A closer look at Smith’s pitch tracking shows the average velocity of his fastball and slider were identical to his 2019 numbers. The difference came in his slider’s movement profile, which was very generic in 2020. Compare between 2019 and 2020, with 2019 on the left and 2020 on the right:

The change is not dramatic, but seems to be localized to his slider, which lost two inches of movement on both axes. (By comparison, neither his fastball nor curve lost noticeable movement on both axes.) Smith has always used his sweeping slider to his advantage, and the relative lack of sweep could have been a problem.

Slider location was another struggle for Smith. In 2019, he mostly pounded the same corner with it, going down-and-in to righties and down-and-away to lefties. In 2020, he likely intended to do the same, but his location was off, meaning pitches were either not close enough to draw offers or hanging over the plate. Again, 2019 is on the left, and 2020 is on the right:

Opponents hit just .124 with an expected batting average of average of .134 against Smith’s slider in 2019. Additionally they slugged .240 with an expected slugging percentage of .231. The xwOBA against the pitch was .183, which is incredibly good. Fast forward to 2020 and opponents hit .263 with an expected mark of .266. However, they slugged .737 with an expected slugging percentage of .642. The xwOBA against the pitch was .350, which is very poor for a slider and actually worse than what Smith’s fastball allowed over the shortened season.

We are talking about a very small sample size so keep that in mind, but Smith’s slider did not move as much in 2020, it was placed much less effectively, and altogether, it got hit very hard.

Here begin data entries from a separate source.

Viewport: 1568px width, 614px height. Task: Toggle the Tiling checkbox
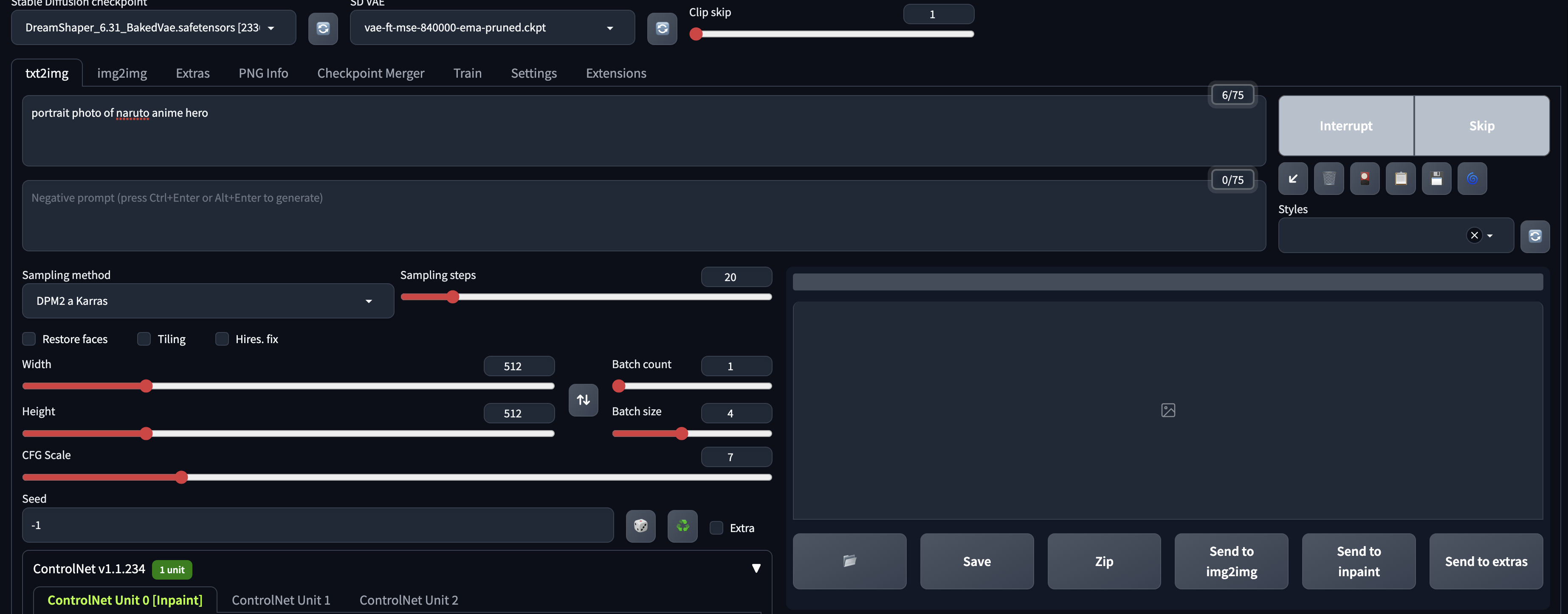(144, 339)
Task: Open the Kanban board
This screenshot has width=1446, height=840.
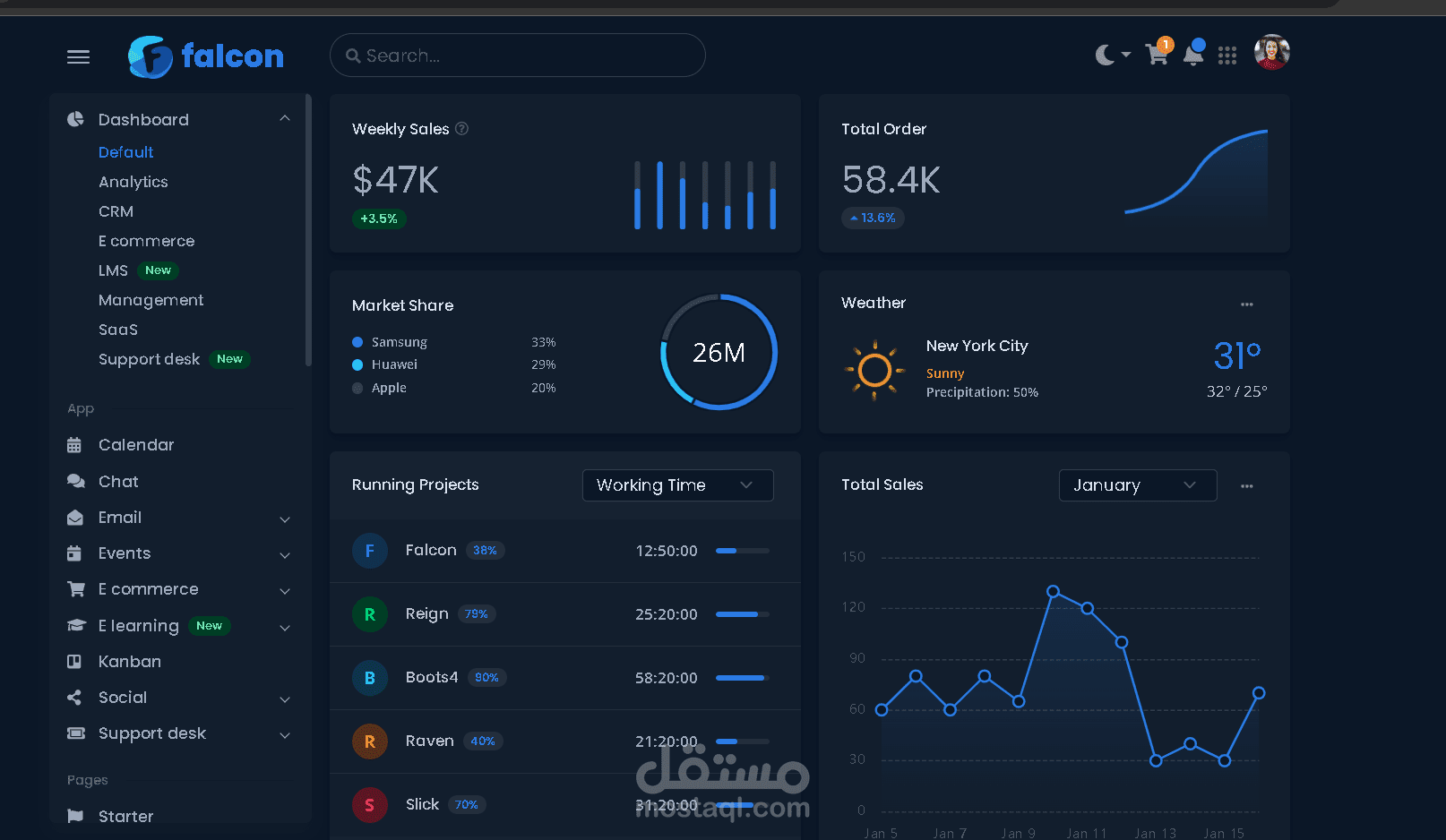Action: [x=130, y=661]
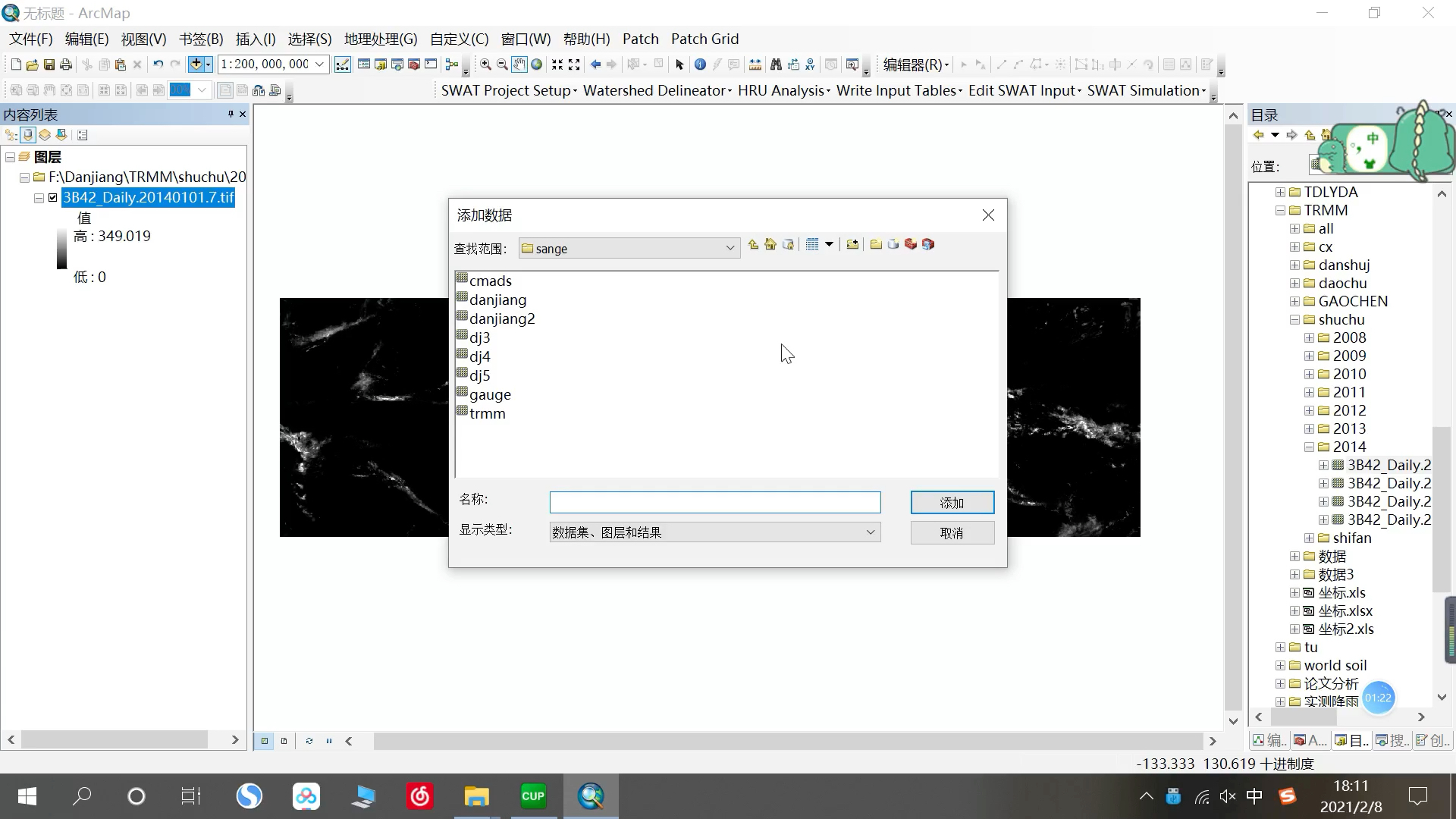This screenshot has width=1456, height=819.
Task: Click the ArcMap icon on the taskbar
Action: pyautogui.click(x=591, y=796)

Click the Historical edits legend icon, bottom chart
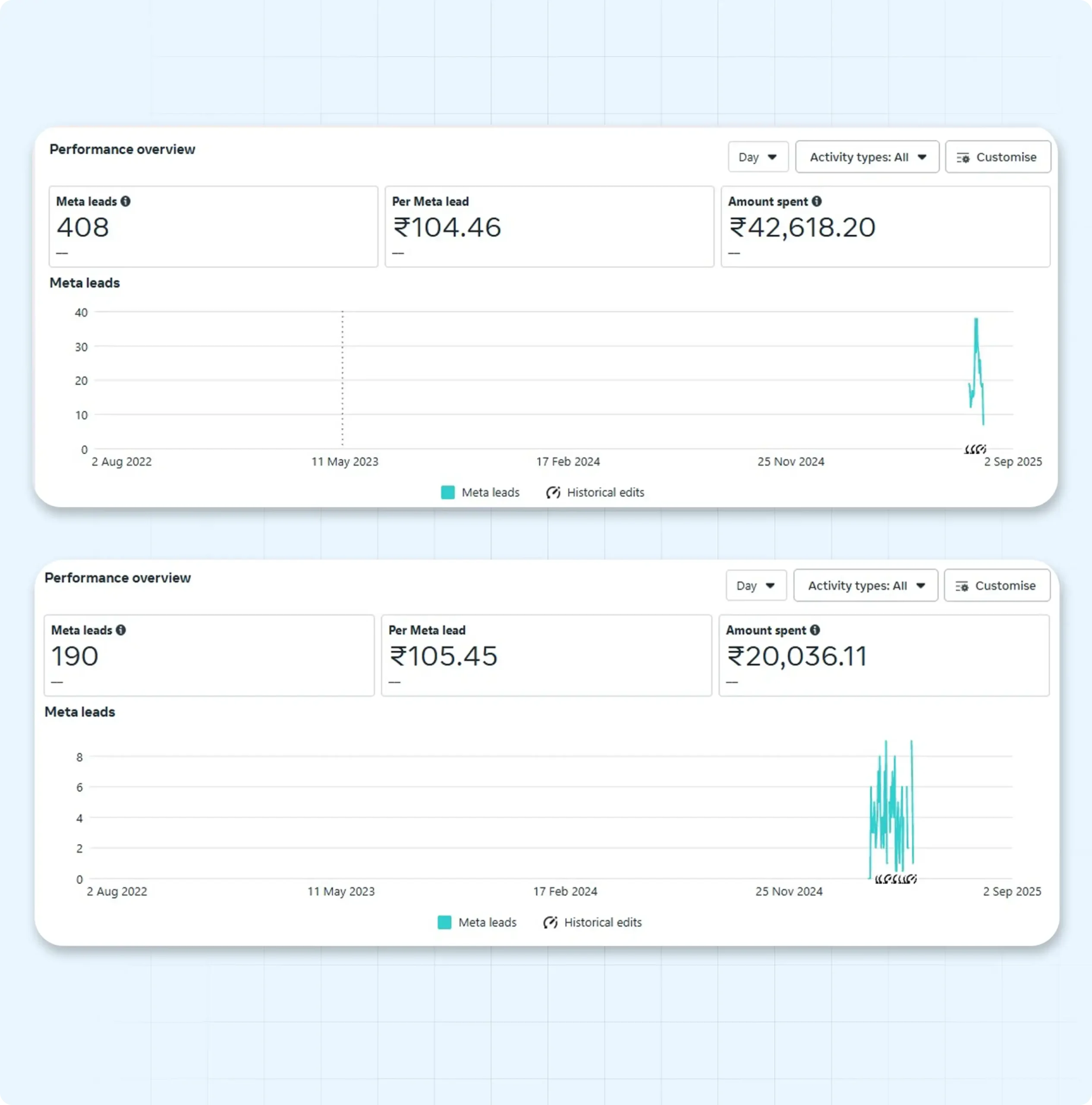coord(550,922)
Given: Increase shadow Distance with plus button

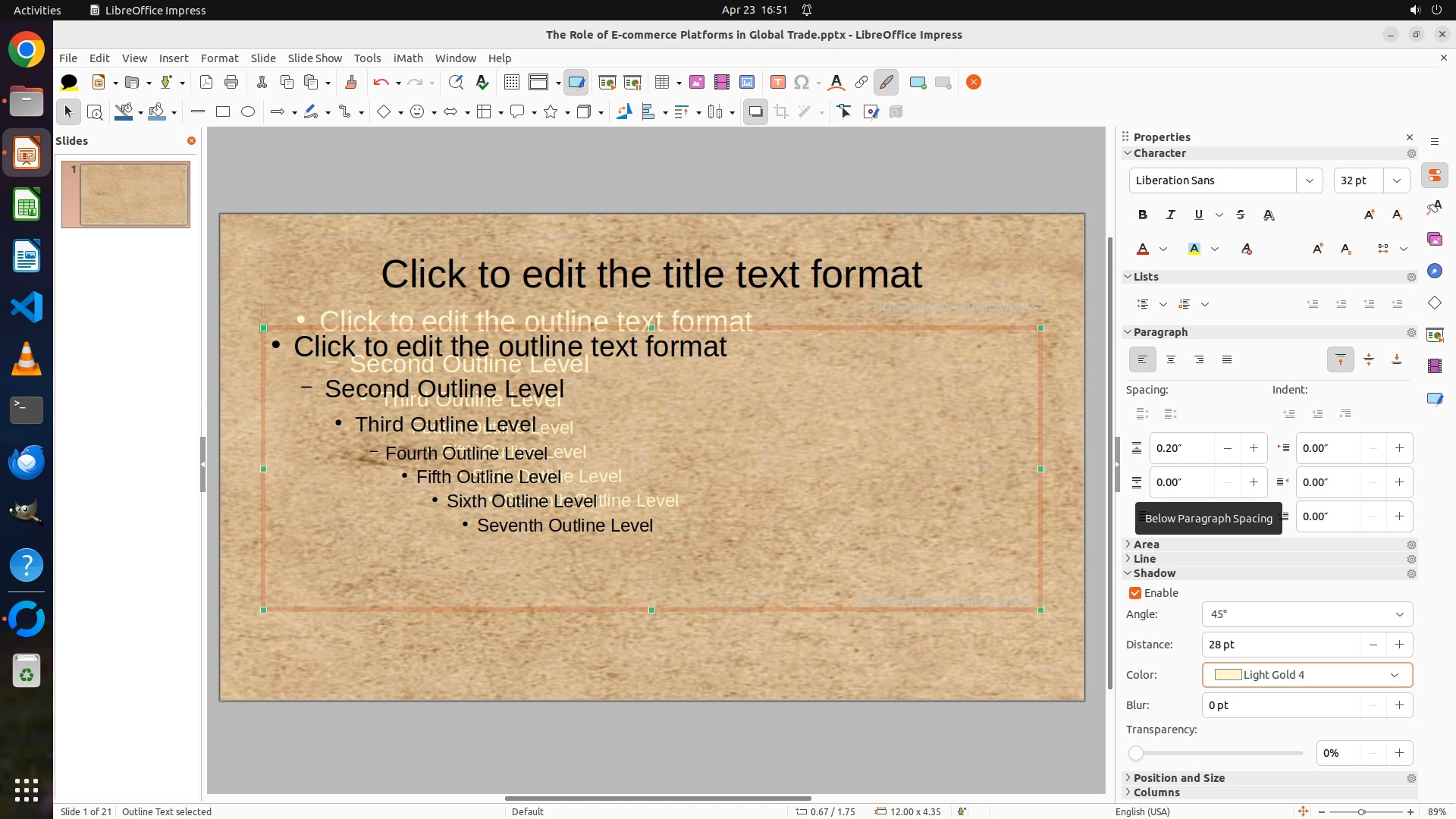Looking at the screenshot, I should 1399,645.
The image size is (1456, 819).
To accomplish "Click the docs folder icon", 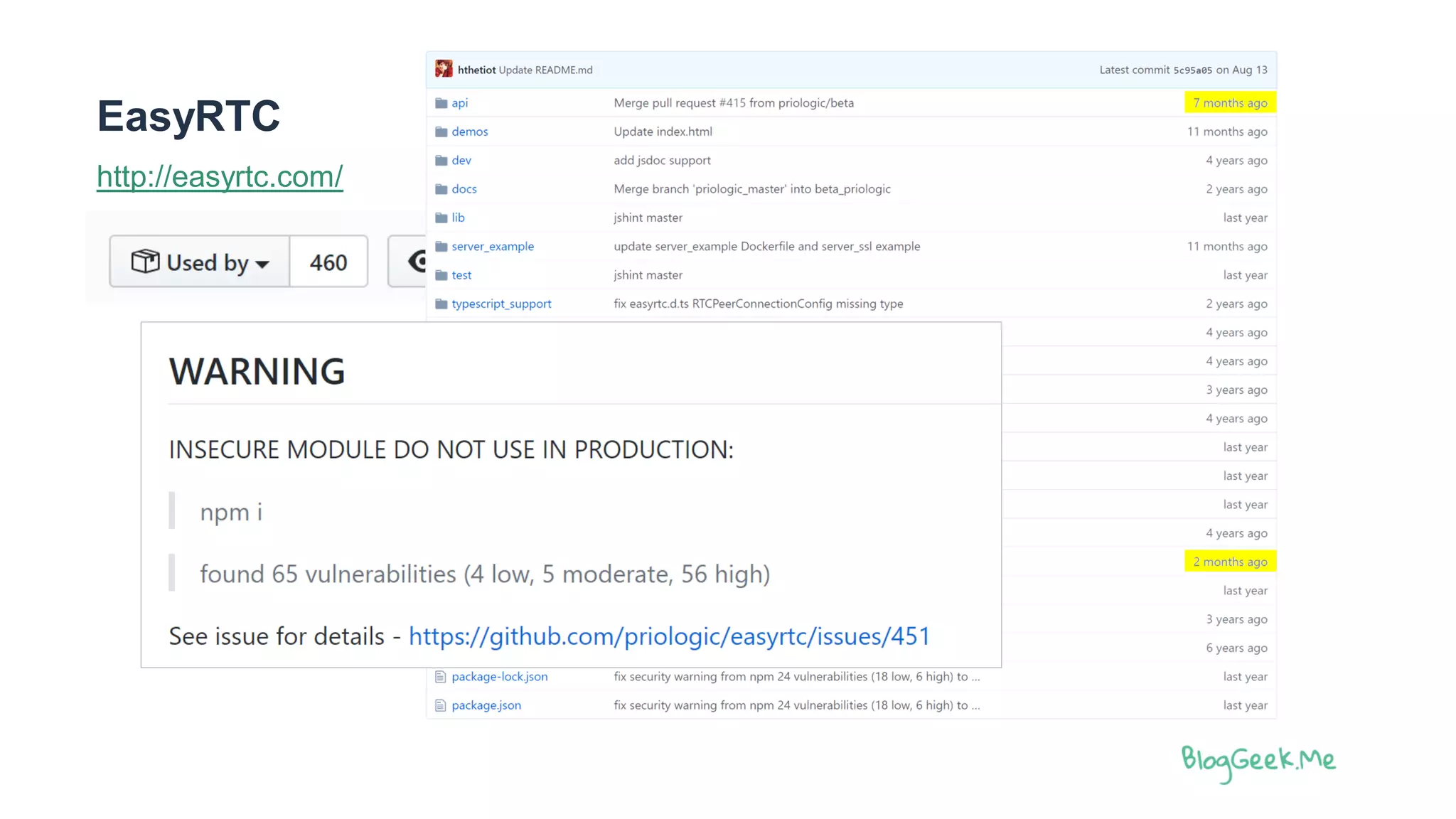I will tap(441, 189).
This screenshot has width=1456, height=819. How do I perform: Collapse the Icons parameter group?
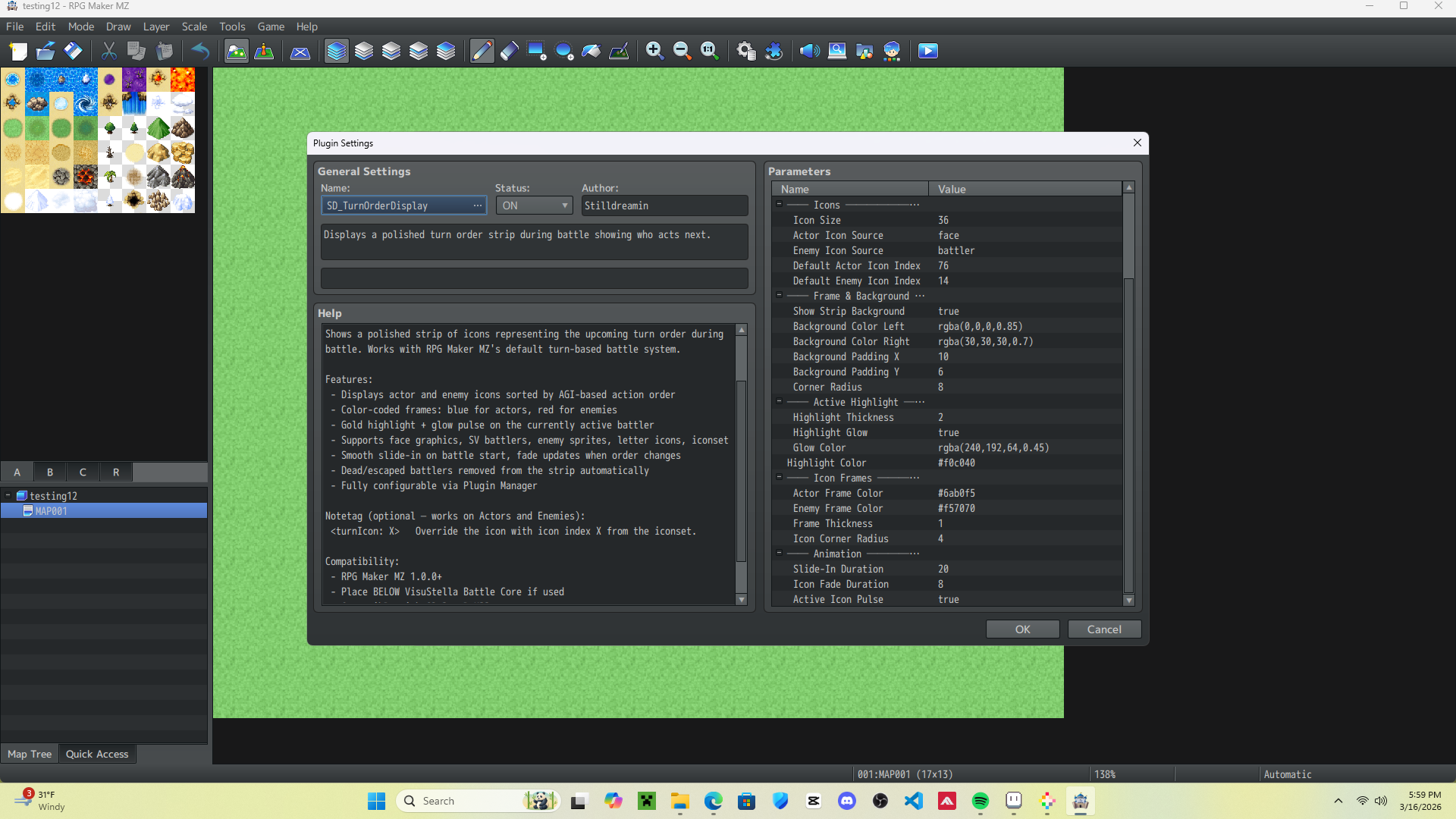click(x=779, y=205)
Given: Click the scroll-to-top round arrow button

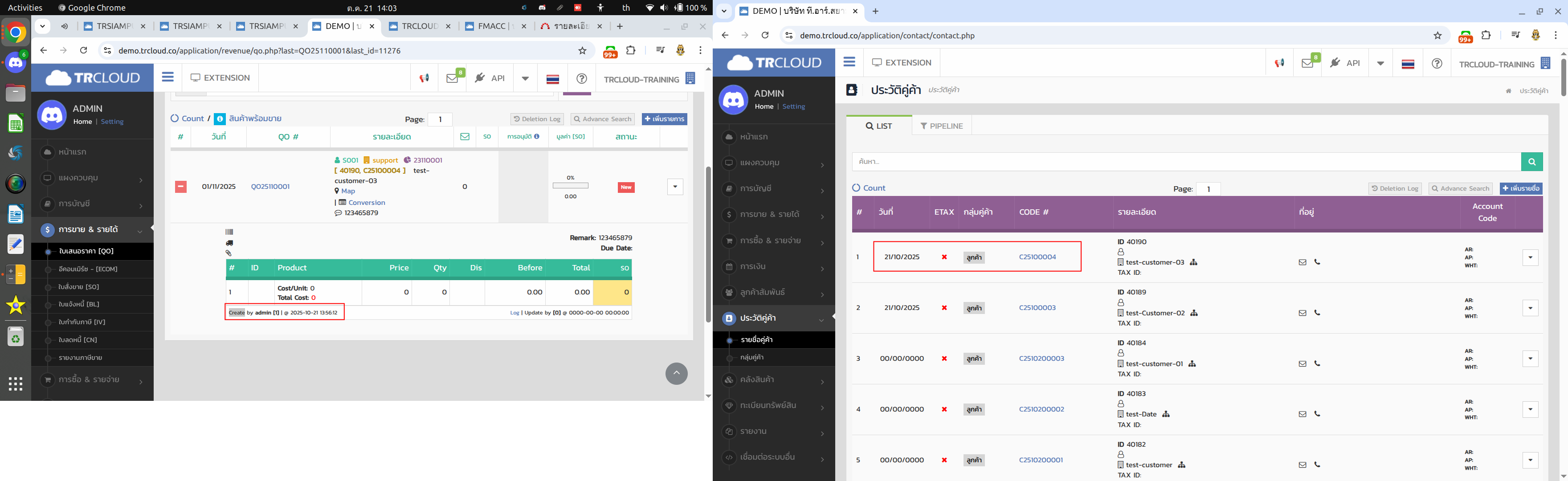Looking at the screenshot, I should (676, 374).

So what should we expect from Smith in 2021? It is not unreasonable to expect a bounce back who will hopefully be healthy and get a more normal Spring Training even if the regular season is delayed. Steamer projects Smith to be worth 0.6 fWAR while posting a 3.69 ERA and a 3.79 FIP in 63 innings. ZiPS has Smith pegged for a 3.40 ERA/FIP and an ERA- of 75. ZiPS also has his K-rate jumping back up to 12.9 which would be a welcome sight. Both of these projections essentially see Smith as a quite-good-but-not-great reliever, somewhere around the 80th-90th percentile.

Will Smith Projections

System Innings K/9 ERA FIP ERA- fWAR
System Innings K/9 ERA FIP ERA- fWAR
2020 18.0 10.13 4.50 7.38 99 -0.6
Steamer 63.0 10.88 3.69 3.79 0.6
ZiPS 50.3 12.90 3.40 3.40 75 0.9

It was easy to forget that Smith’s season got derailed and then he was forced to try and ramp himself up without real games at the alternate site. Brian Snitker was recently asked about his bullpen and he said that he felt like he had four different players that could close games. Smith is part of that group along with Chris Martin, A.J. Minter and Tyler Matzek. How the Braves feel about Smith may determine how hard they pursue a veteran addition to the bullpen. At any rate, he is going to be expected to play a much bigger part in 2021. Hopefully he is able to put his 2020 behind him and give the Braves whatever they were looking for when they handed him a sizable deal a year ago.